The northern section of Mead Road was annexed by the City of Decatur in 1907, but the Town of Oakhurst was not annexed into the City of Decatur until 1914–1916. Shortly after annexation, however, Oakhurst's City Hall/Schoolhouse burned and destroyed all of the town records, so little is known about the old Town of Oakhurst. Oakhurst remains a distinct community within the City of Decatur.

==Architecture==
Oakhurst is predominantly a residential community. The primary architectural style of the period homes is that of craftsman bungalows although some homes were also built in the more modest post-war style of the 1940s. The structures are primarily down-scale, pre-World War II, brick homes with front porches. Recently, as property values have risen due to gentrification, newer homes have been built in varying styles.

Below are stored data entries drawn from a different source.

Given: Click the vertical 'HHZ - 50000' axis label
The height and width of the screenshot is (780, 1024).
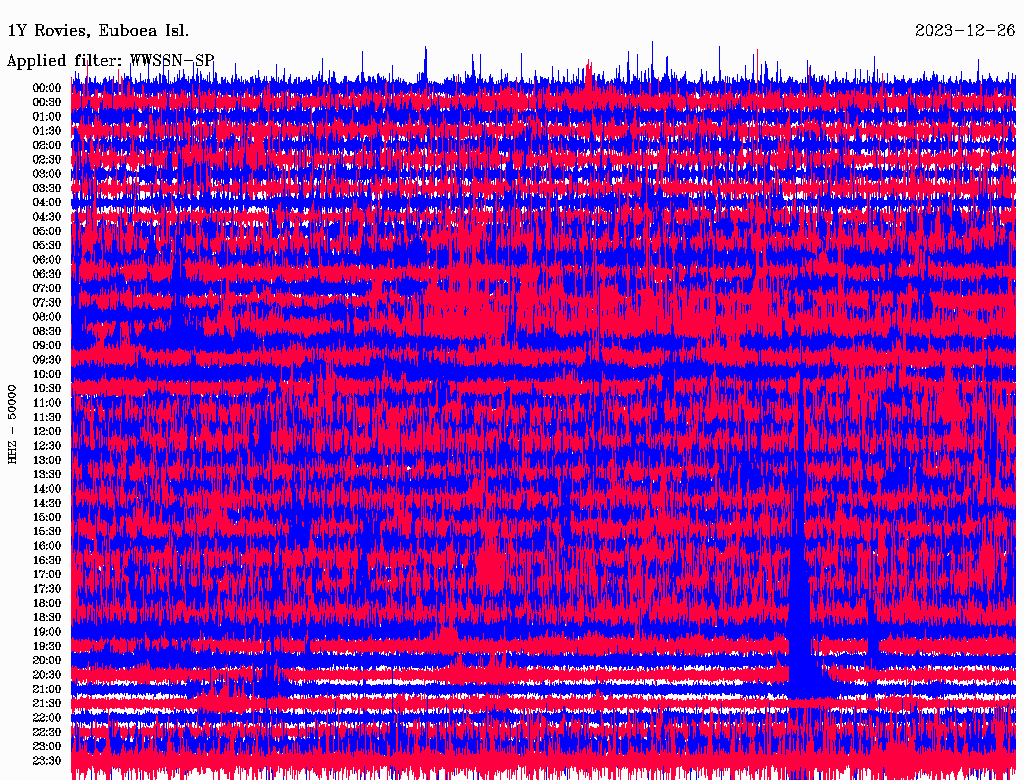Looking at the screenshot, I should (x=13, y=423).
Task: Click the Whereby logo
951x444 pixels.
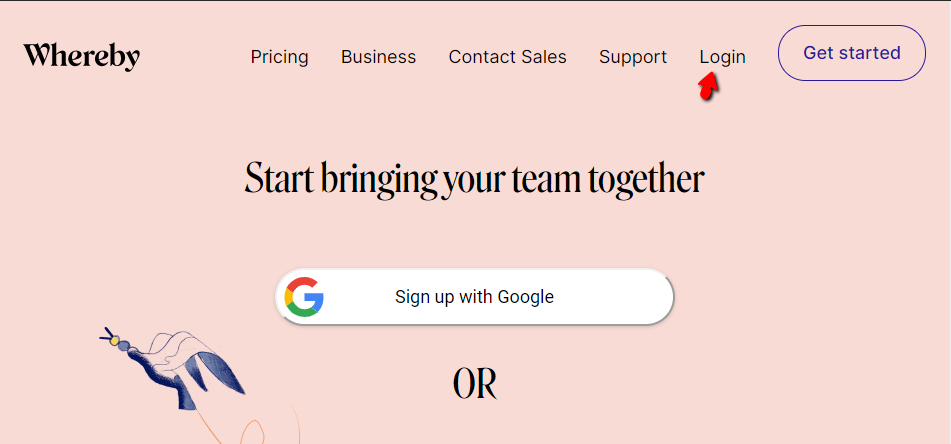Action: click(81, 56)
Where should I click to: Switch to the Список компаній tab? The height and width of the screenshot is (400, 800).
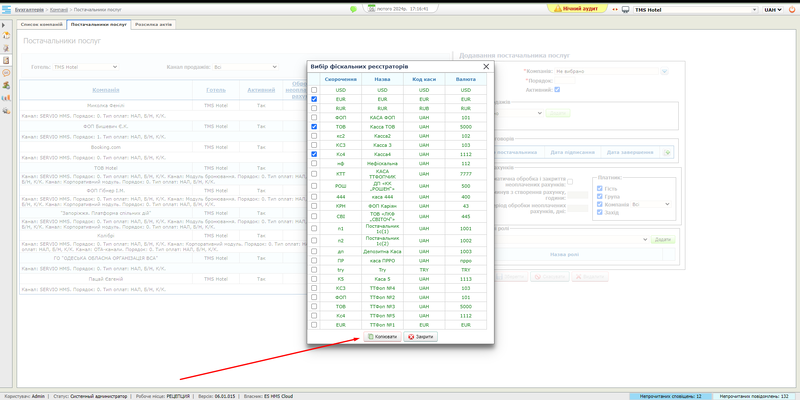(43, 23)
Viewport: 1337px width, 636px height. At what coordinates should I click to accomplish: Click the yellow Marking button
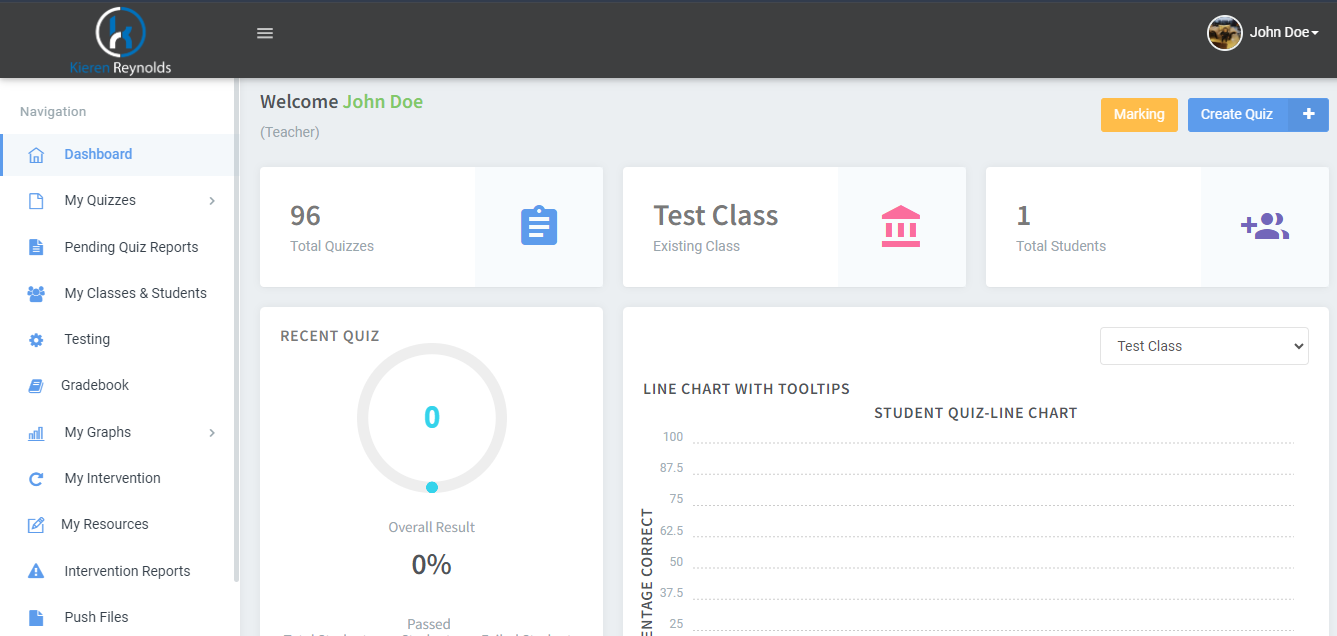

Notable historic structures, other than churches, include:
- Old Scottish Rite Hospital, 321 W. Hill St. A National Historic Landmark designed by local architect Neel Reid in 1917.

==Churches==
Oakhurst has several churches.
- Oakhurst Baptist Church is the oldest church building in Oakhurst, it began as a Sunday School in 1908 and was formally organized in 1913.
- Eastside United Methodist Church began holding public worship services in 2011.
- Oakhurst Presbyterian Church was founded in 1921.
- Thankful Baptist Church, Decatur's first African-American congregation, was founded in 1882. They purchased the imposing brick and stone building in 1970 from Patillo Memorial Methodist Church (formerly Oakhurst Methodist Church). Patillo began as a Sunday School in 1908 and was chartered in 1912.

==Schools==
Oakhurst's public schools include
- Oakhurst Elementary, a lower elementary school, originally built in 1921. In 2020 it switched from serving grades Kindergarten-3 to serving grades Kindergarten-2.
- Fifth Avenue Upper Elementary School (FAVE), originally an elementary school, was vacant for many years after Decatur restructured its school system. It was demolished, and a new building on the site opened as Decatur's 4-5 Academy in Summer 2011. In 2020 it switched from serving 4-5th grade, to serving 3-5th grade.
- Beacon Hill Middle School (Formerly Carl G. Renfroe Middle School), serving grades 6–8, was built in 1972.

==Festivals==
Oakhurst festivals include:
- BBQ, Blues & Bluegrass Festival, Harmony Park in Oakhurst. Live music and barbecue.
- Earth Day in Oakhurst, Harmony Park in Oakhurst.
- Jazz Nights at Scottish Rite', Old Scottish Rite Hospital. Free jazz concerts under the stars.
- Oakhurst Arts & Music Festival, Harmony Park in Oakhurst. Artists market.
- Oakhurst Porchfest, "a grassroots community music festival where front porches become stages" through the neighborhood.

==Parks==
Oakhurst includes Decatur City Parks.
- Mead Road Park, 3/4 acre park located next to Oakhurst Elementary School
- McKoy Park/Pool, 9 acre recreation park and pool
- Oakhurst Park, 8 acre recreation park
- Harmony Park, a small neighborhood park in Oakhurst square

==Transportation==
Oakhurst is near major transportation arteries but has a limited number of roads connecting it to downtown Decatur due to the east-west MARTA line.
- DeKalb Avenue/East College Avenue is the northern boundary of Oakhurst. East College Avenue serves as a primary entry point to the neighborhood from Avondale Estates and Interstate 285. DeKalb and East College lie on either side of the MARTA rail line, are the highest points in the neighborhood, and are located on the Eastern Continental Divide.
- East Lake MARTA rail station, is located at Dekalb Avenue and East Lake Avenue.
- Memorial Drive, is located south of Oakhurst.
- Ponce de Leon Avenue, is located north of Oakhurst, and serves as the major entry point to the neighborhood from Atlanta via East Lake Drive.